§ Work to be completed: Each record is to be duplicated exactly, with nothing added.

§ Extracted data entries:
----------------

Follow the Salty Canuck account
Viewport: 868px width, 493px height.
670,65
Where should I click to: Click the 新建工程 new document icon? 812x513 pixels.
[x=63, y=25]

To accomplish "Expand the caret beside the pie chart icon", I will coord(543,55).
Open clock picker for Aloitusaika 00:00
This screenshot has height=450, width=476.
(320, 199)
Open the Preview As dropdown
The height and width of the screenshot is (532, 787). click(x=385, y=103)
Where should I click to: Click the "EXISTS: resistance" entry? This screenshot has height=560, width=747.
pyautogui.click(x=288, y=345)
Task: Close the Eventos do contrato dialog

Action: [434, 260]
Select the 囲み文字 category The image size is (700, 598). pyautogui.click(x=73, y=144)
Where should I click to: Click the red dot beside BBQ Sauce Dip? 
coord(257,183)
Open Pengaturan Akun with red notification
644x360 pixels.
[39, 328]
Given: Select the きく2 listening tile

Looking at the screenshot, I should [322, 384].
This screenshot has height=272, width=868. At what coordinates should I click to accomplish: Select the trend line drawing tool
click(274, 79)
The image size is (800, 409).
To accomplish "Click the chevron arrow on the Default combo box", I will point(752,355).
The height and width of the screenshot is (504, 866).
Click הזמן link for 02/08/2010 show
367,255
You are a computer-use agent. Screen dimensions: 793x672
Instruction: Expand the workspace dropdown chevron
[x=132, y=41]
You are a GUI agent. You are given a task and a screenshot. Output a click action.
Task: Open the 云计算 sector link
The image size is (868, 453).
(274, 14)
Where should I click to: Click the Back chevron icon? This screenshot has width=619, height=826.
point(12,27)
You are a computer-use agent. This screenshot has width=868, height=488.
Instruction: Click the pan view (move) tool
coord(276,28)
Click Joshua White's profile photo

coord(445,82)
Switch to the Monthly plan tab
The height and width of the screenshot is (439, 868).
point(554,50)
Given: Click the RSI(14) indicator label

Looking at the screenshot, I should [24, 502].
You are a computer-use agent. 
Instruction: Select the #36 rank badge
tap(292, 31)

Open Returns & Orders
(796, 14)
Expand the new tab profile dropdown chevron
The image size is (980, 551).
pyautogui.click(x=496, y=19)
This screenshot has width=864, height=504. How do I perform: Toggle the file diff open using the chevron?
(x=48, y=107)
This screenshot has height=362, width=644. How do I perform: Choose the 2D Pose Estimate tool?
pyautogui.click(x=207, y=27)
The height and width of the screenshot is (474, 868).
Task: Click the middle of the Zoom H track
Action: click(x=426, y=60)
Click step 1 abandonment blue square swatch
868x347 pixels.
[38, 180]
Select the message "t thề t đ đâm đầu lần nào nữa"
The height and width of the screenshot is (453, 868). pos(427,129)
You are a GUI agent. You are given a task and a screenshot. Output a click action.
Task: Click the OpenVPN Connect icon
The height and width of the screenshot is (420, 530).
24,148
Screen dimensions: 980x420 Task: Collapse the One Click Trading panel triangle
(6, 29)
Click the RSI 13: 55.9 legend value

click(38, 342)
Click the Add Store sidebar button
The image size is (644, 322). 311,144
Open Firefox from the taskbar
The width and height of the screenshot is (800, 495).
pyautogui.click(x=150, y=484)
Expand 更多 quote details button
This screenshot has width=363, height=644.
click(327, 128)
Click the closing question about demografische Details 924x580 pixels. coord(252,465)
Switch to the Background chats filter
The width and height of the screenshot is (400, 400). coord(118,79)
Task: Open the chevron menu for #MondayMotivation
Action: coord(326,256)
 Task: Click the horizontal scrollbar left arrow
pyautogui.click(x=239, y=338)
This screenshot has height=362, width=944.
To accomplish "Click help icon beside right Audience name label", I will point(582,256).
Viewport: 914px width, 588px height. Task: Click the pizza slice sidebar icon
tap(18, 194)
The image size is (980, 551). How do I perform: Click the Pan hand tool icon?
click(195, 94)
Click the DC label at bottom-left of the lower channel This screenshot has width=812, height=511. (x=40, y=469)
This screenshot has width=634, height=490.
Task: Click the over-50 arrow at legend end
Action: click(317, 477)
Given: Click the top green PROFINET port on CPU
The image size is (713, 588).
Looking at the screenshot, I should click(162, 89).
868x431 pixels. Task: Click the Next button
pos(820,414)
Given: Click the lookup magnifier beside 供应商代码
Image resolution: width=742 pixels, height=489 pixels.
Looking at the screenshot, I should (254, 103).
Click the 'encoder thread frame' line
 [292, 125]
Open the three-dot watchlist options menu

----------------

§ The answer:
Follow the Salty Canuck account
Viewport: 868px width, 493px height.
670,65
Where should I click to: Click the 新建工程 new document icon? 812x513 pixels.
[x=63, y=25]

To accomplish "Expand the caret beside the pie chart icon", I will coord(543,55).
Open clock picker for Aloitusaika 00:00
This screenshot has height=450, width=476.
(320, 199)
Open the Preview As dropdown
The height and width of the screenshot is (532, 787). click(x=385, y=103)
Where should I click to: Click the "EXISTS: resistance" entry? This screenshot has height=560, width=747.
pyautogui.click(x=288, y=345)
Task: Close the Eventos do contrato dialog

Action: [434, 260]
Select the 囲み文字 category The image size is (700, 598). pyautogui.click(x=73, y=144)
Where should I click to: Click the red dot beside BBQ Sauce Dip? 
coord(257,183)
Open Pengaturan Akun with red notification
644x360 pixels.
[39, 328]
Given: Select the きく2 listening tile

Looking at the screenshot, I should [322, 384].
This screenshot has height=272, width=868. At what coordinates should I click to accomplish: Select the trend line drawing tool
click(274, 79)
The image size is (800, 409).
To accomplish "Click the chevron arrow on the Default combo box", I will point(752,355).
The height and width of the screenshot is (504, 866).
Click הזמן link for 02/08/2010 show
367,255
You are a computer-use agent. Screen dimensions: 793x672
Instruction: Expand the workspace dropdown chevron
[x=132, y=41]
You are a GUI agent. You are given a task and a screenshot. Output a click action.
Task: Open the 云计算 sector link
The image size is (868, 453).
(274, 14)
Where should I click to: Click the Back chevron icon? This screenshot has width=619, height=826.
point(12,27)
You are a computer-use agent. This screenshot has width=868, height=488.
Instruction: Click the pan view (move) tool
coord(276,28)
Click Joshua White's profile photo

coord(445,82)
Switch to the Monthly plan tab
The height and width of the screenshot is (439, 868).
point(554,50)
Given: Click the RSI(14) indicator label

Looking at the screenshot, I should [24, 502].
You are a computer-use agent. 
Instruction: Select the #36 rank badge
tap(292, 31)

Open Returns & Orders
(796, 14)
Expand the new tab profile dropdown chevron
The image size is (980, 551).
pyautogui.click(x=496, y=19)
This screenshot has width=864, height=504. How do I perform: Toggle the file diff open using the chevron?
(x=48, y=107)
This screenshot has height=362, width=644. How do I perform: Choose the 2D Pose Estimate tool?
pyautogui.click(x=207, y=27)
The height and width of the screenshot is (474, 868).
Task: Click the middle of the Zoom H track
Action: click(x=426, y=60)
Click step 1 abandonment blue square swatch
868x347 pixels.
[38, 180]
Select the message "t thề t đ đâm đầu lần nào nữa"
The height and width of the screenshot is (453, 868). pos(427,129)
You are a GUI agent. You are given a task and a screenshot. Output a click action.
Task: Click the OpenVPN Connect icon
The height and width of the screenshot is (420, 530).
24,148
Screen dimensions: 980x420 Task: Collapse the One Click Trading panel triangle
(6, 29)
Click the RSI 13: 55.9 legend value

click(38, 342)
Click the Add Store sidebar button
The image size is (644, 322). 311,144
Open Firefox from the taskbar
The width and height of the screenshot is (800, 495).
pyautogui.click(x=150, y=484)
Expand 更多 quote details button
This screenshot has width=363, height=644.
click(327, 128)
Click the closing question about demografische Details 924x580 pixels. coord(252,465)
Switch to the Background chats filter
The width and height of the screenshot is (400, 400). coord(118,79)
Task: Open the chevron menu for #MondayMotivation
Action: coord(326,256)
 Task: Click the horizontal scrollbar left arrow
pyautogui.click(x=239, y=338)
This screenshot has height=362, width=944.
To accomplish "Click help icon beside right Audience name label", I will point(582,256).
Viewport: 914px width, 588px height. Task: Click the pizza slice sidebar icon
tap(18, 194)
The image size is (980, 551). How do I perform: Click the Pan hand tool icon?
click(195, 94)
Click the DC label at bottom-left of the lower channel This screenshot has width=812, height=511. (x=40, y=469)
This screenshot has width=634, height=490.
Task: Click the over-50 arrow at legend end
Action: click(317, 477)
Given: Click the top green PROFINET port on CPU
The image size is (713, 588).
Looking at the screenshot, I should click(162, 89).
868x431 pixels. Task: Click the Next button
pos(820,414)
Given: Click the lookup magnifier beside 供应商代码
Image resolution: width=742 pixels, height=489 pixels.
Looking at the screenshot, I should (254, 103).
Click the 'encoder thread frame' line
 [292, 125]
Open the three-dot watchlist options menu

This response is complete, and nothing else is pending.